Document section ->
===

Americans, Cuddle Your President!

There’s an interesting article in today’s Hospodárské noviny (Cuddle Your President), by Nad’a Klevisová, reporting in wonder about one aspect of American democracy that apparently has not yet percolated through to the Czech version: political knick-knacks and souvenirs. It begins:

Let’s imagine that presidential elections come around again and Václav Klaus once again stands as a candidate. So his supporters flood into the stores to buy him in miniature, in a suit with a proper tie, and with buttons where his solar plexus is located. Ridiculous? Not in America.

Klevisová zeroes in especially on the American firm whose name she gives as Politické dárky (but it really must be something like “Political Gifts”), as catholic in the political preferences it panders to as only an American firm hankering after the maximum possible turnover can be. Seemingly only al-Qaeda sympathizers are left out when it comes to the political stances Political Gifts will help you express: “Proud to be Democrat.” “Proud to be Liberal.” “Proud to be Republican.” “Veterans [or else “American Jews”] for Kerry.” The exact same two groups for Bush. (And who knows how many others? “Rednecks” are surely included in there somewhere.) And Political Gifts will put your slogan on a button, decorative magnet, key ring, mousepad, or t-shirt.

===

Recorded data ->

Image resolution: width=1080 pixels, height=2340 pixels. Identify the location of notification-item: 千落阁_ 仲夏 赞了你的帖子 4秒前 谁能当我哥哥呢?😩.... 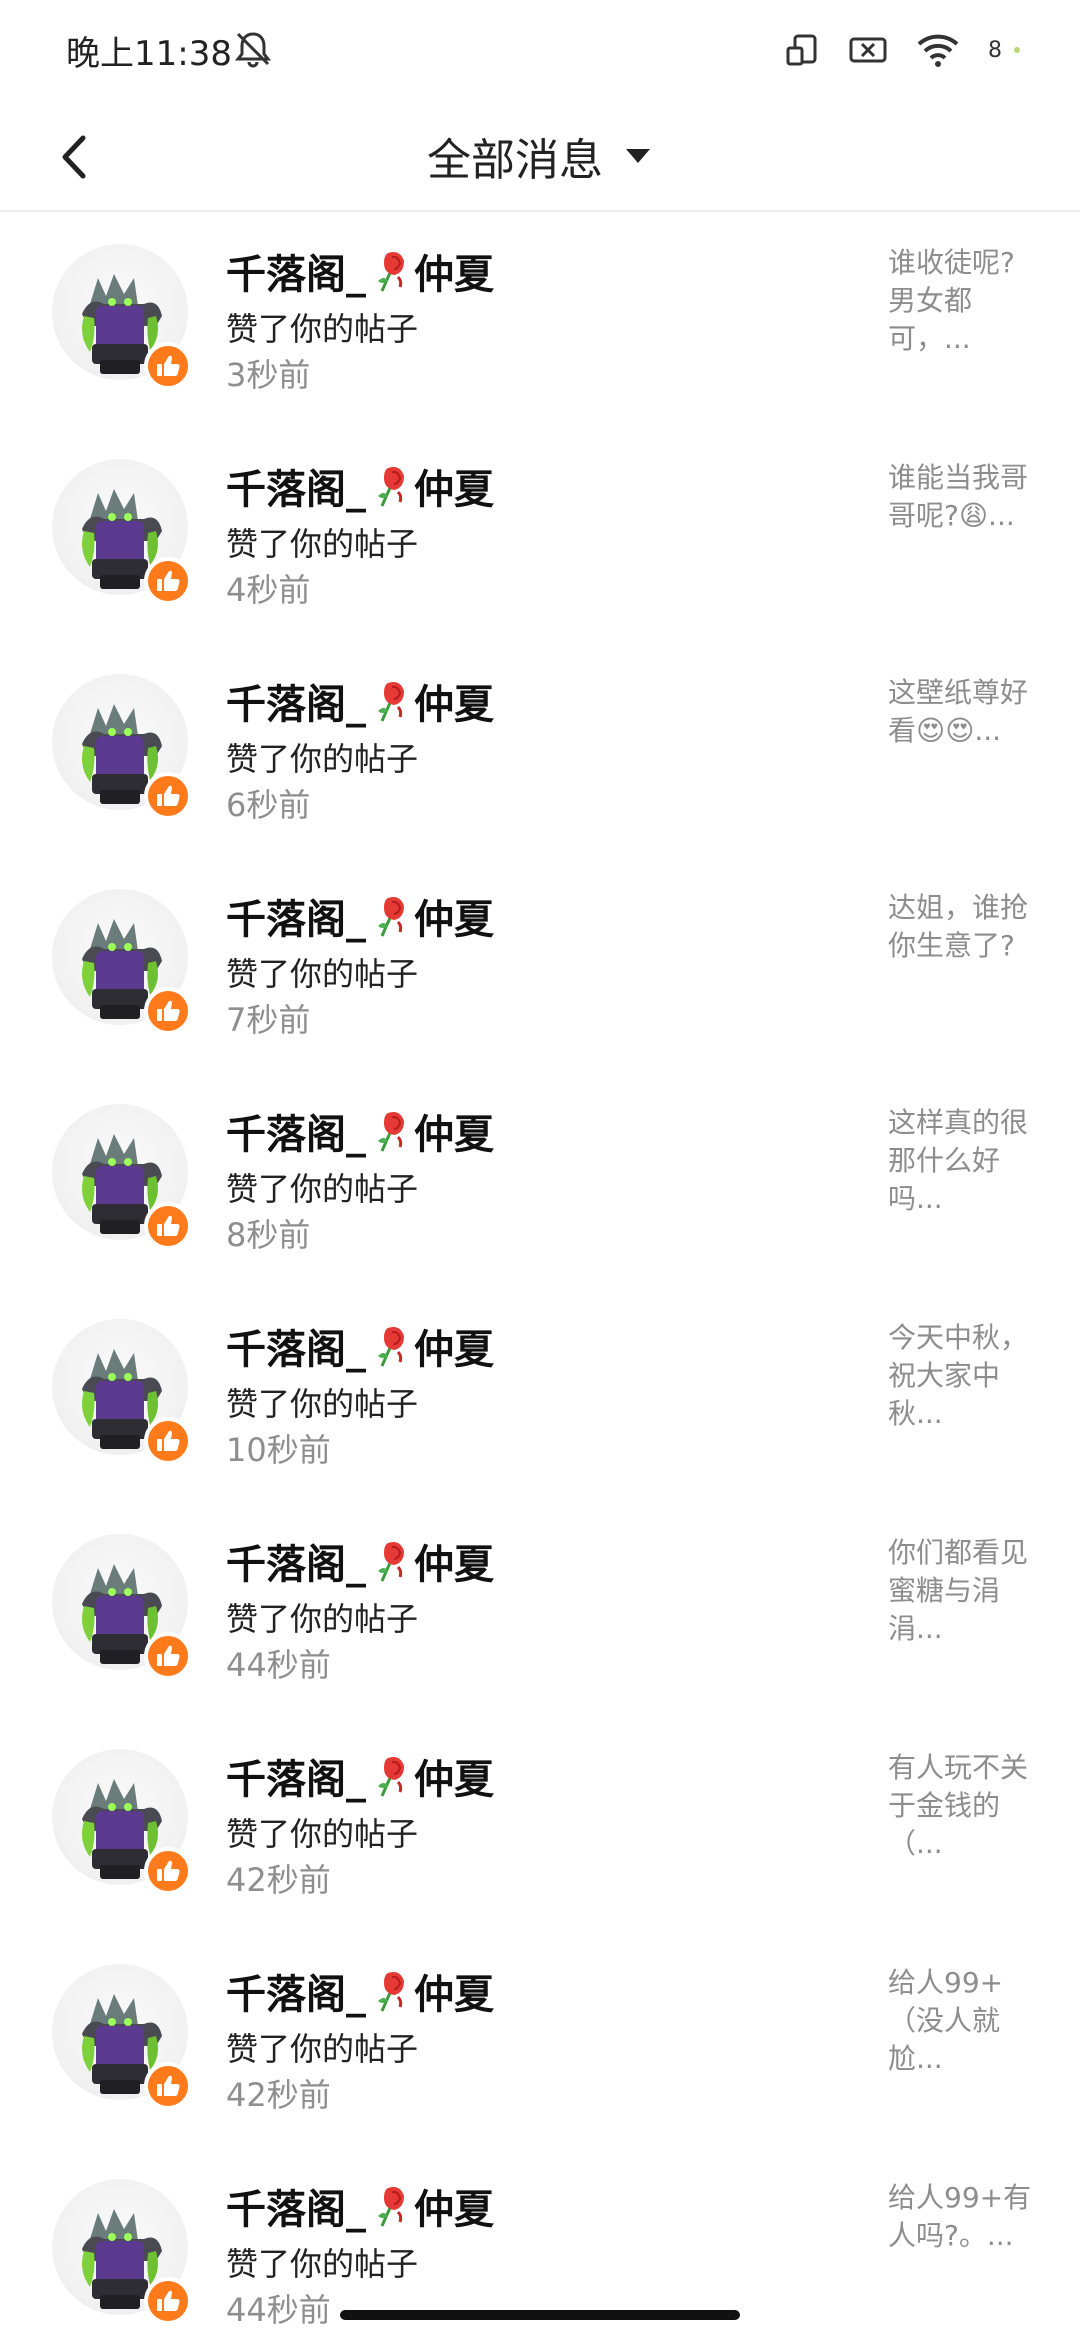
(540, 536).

===

Exercise tasks ->
[1] According to the post about American political souvenirs, what items will Political Gifts put your slogan on?
[2] Extend the post about American political souvenirs, picking up after its last sentence.

Answers to the tasks ->
[1] A button, decorative magnet, key ring, mousepad, or t-shirt.

[2]
That enterprising company is but the most cutting-edge manifestation of what is a long tradition attached to American political campaigns, what Klevisová terms “that big circus in the American style.” Another one is of course eBay, where she found 8,000 separate objects having to do with one or the other of this year’s presidential candidates already listed for sale. But she’s mainly interested in delving back into the history of that tradition for the benefit of her Czech readers; eBay helps get her on her way with its helpful listings of the most-sold commemorative objects from past elections. In 2000 that happened to be what she calls Politikarty – “Politicards”? – namely a pack of 54 playing-cards featuring “hysterically funny politician caricatures.” (By the way, our friends at Political Gifts were responsible for these, too.) And it won’t surprise you to learn that “Politicards” for 2004 are already on the market.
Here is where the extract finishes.